▼

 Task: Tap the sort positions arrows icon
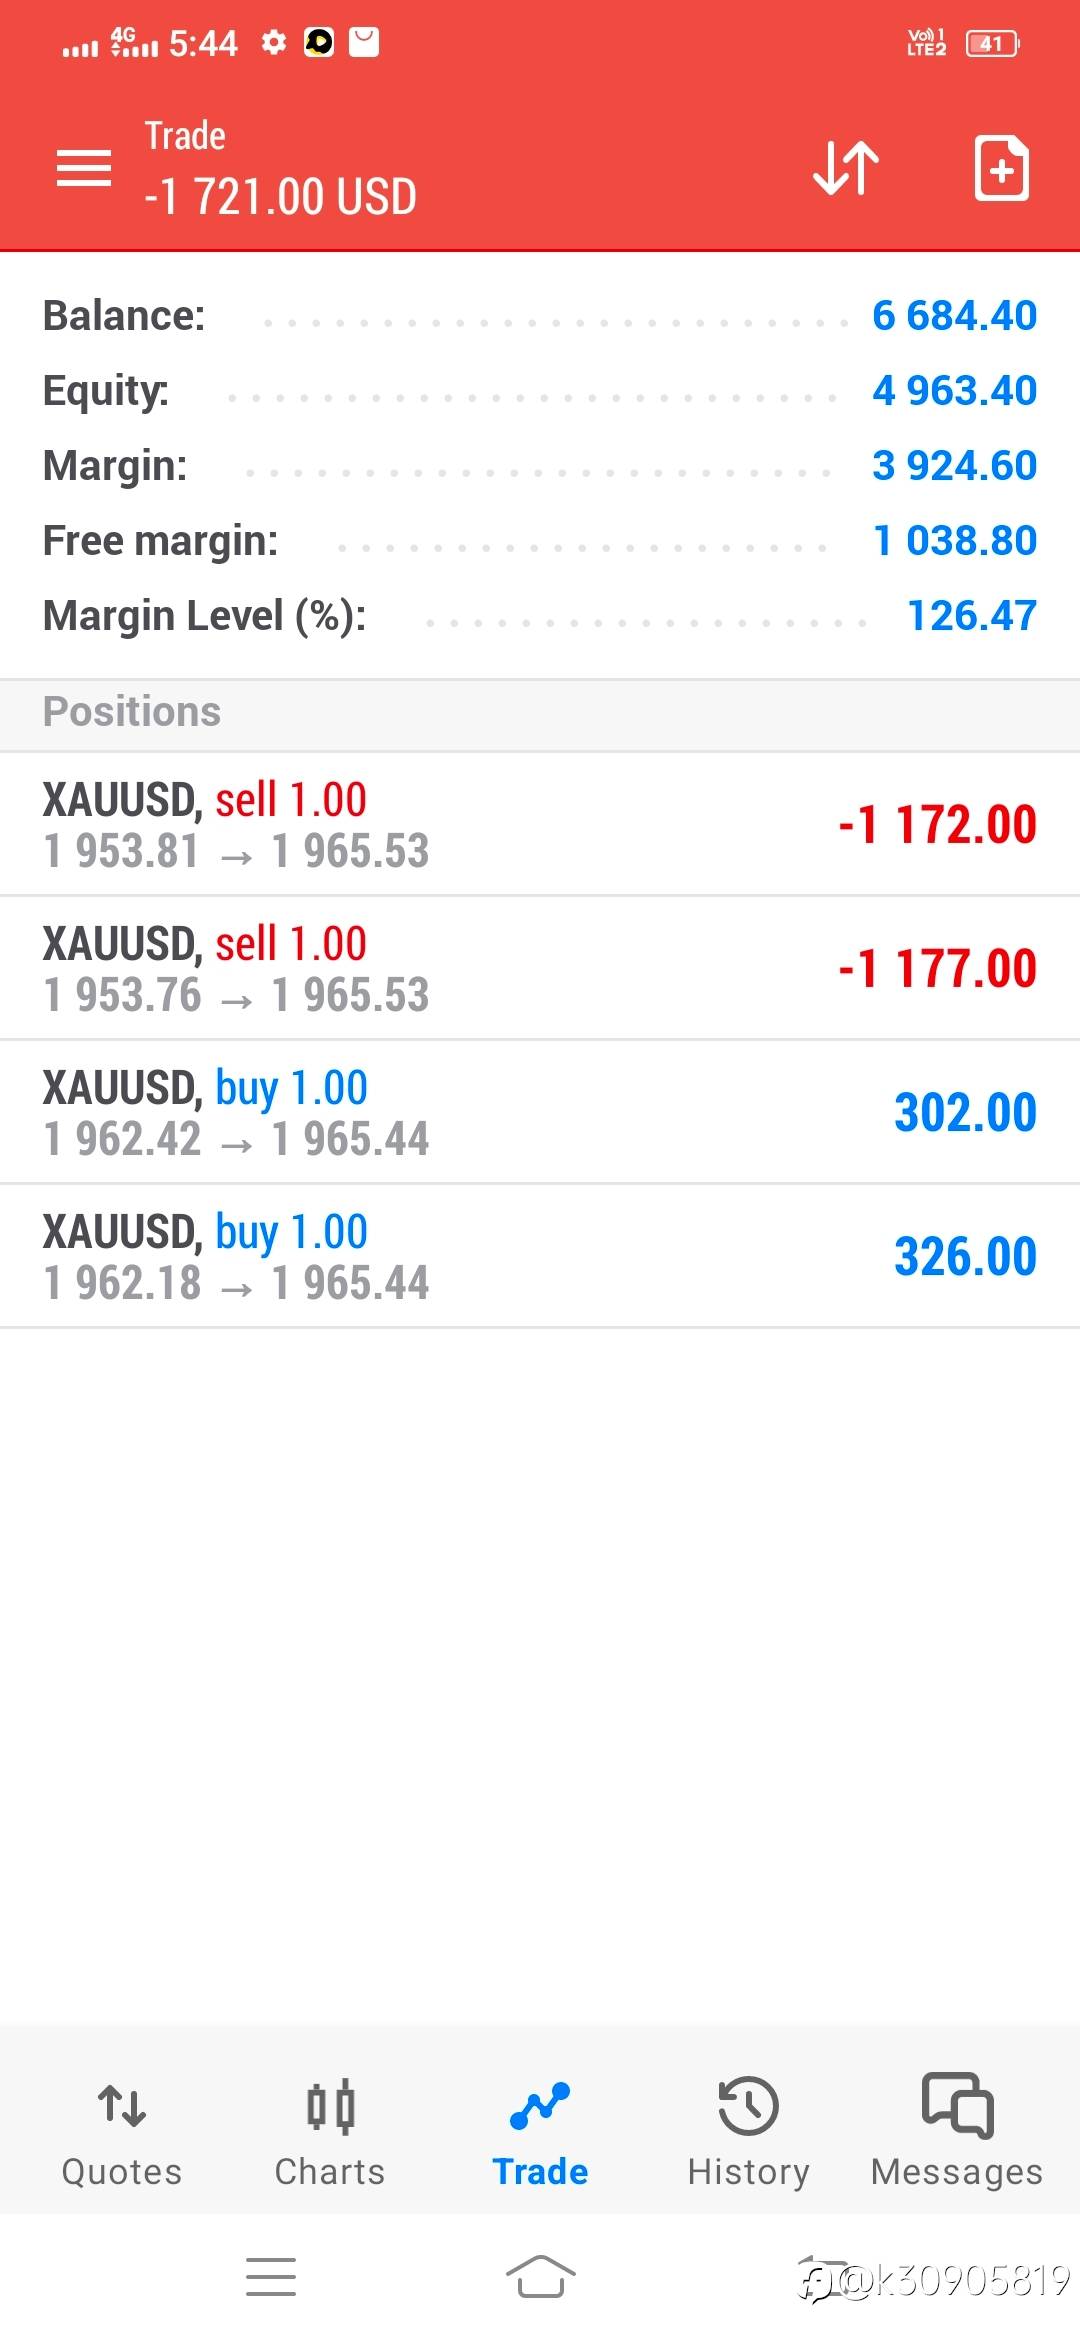tap(846, 168)
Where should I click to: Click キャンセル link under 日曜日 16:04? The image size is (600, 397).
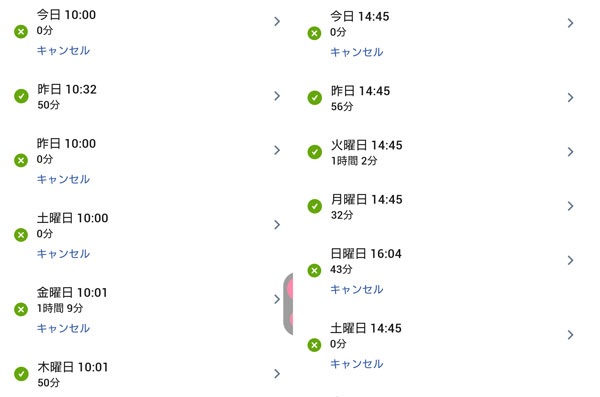click(357, 289)
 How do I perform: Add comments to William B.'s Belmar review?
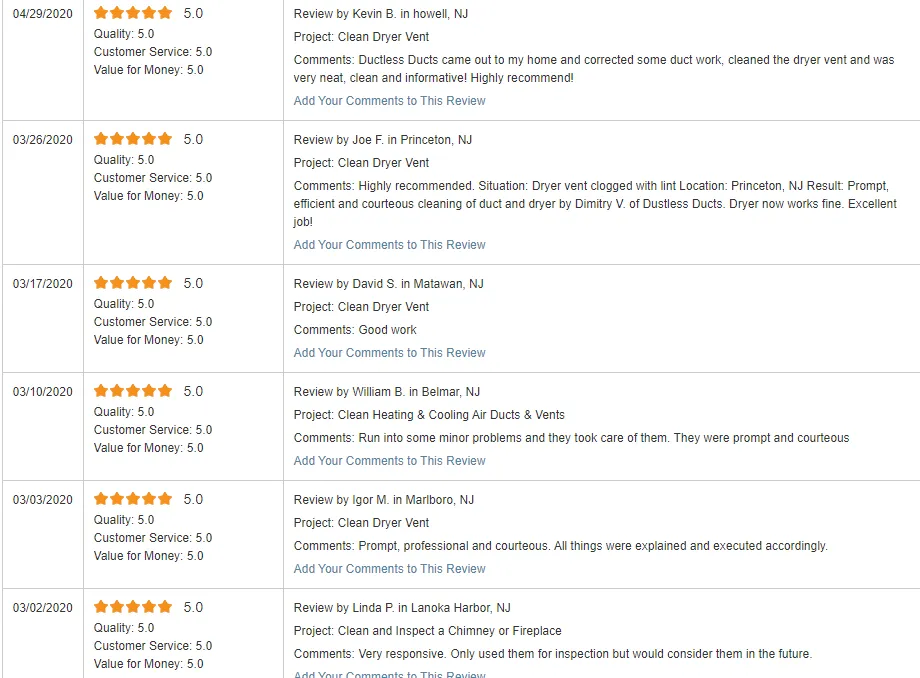pyautogui.click(x=389, y=461)
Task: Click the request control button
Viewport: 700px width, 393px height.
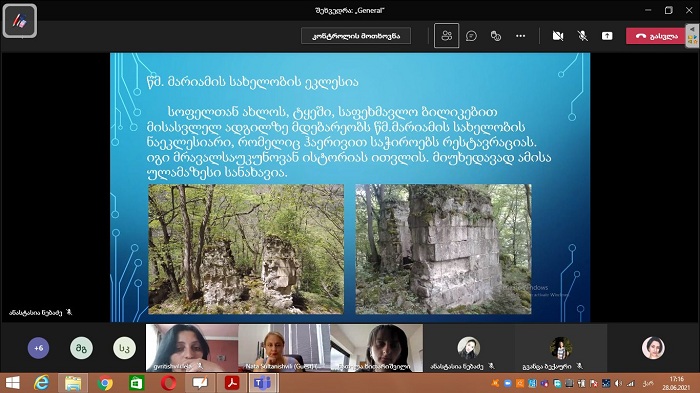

▲

*Task to carry out:* Render the items above as a numbered list, one line per entry, with no blank lines and no pictures.

*Result of the task:*
1.  Task: Tap the sort positions arrows icon
2. tap(846, 168)
3. Where should I click to: Click キャンセル link under 日曜日 16:04? The image size is (600, 397).
4. click(357, 289)
5.  How do I perform: Add comments to William B.'s Belmar review?
6. pyautogui.click(x=389, y=461)
7. Task: Click the request control button
8. Viewport: 700px width, 393px height.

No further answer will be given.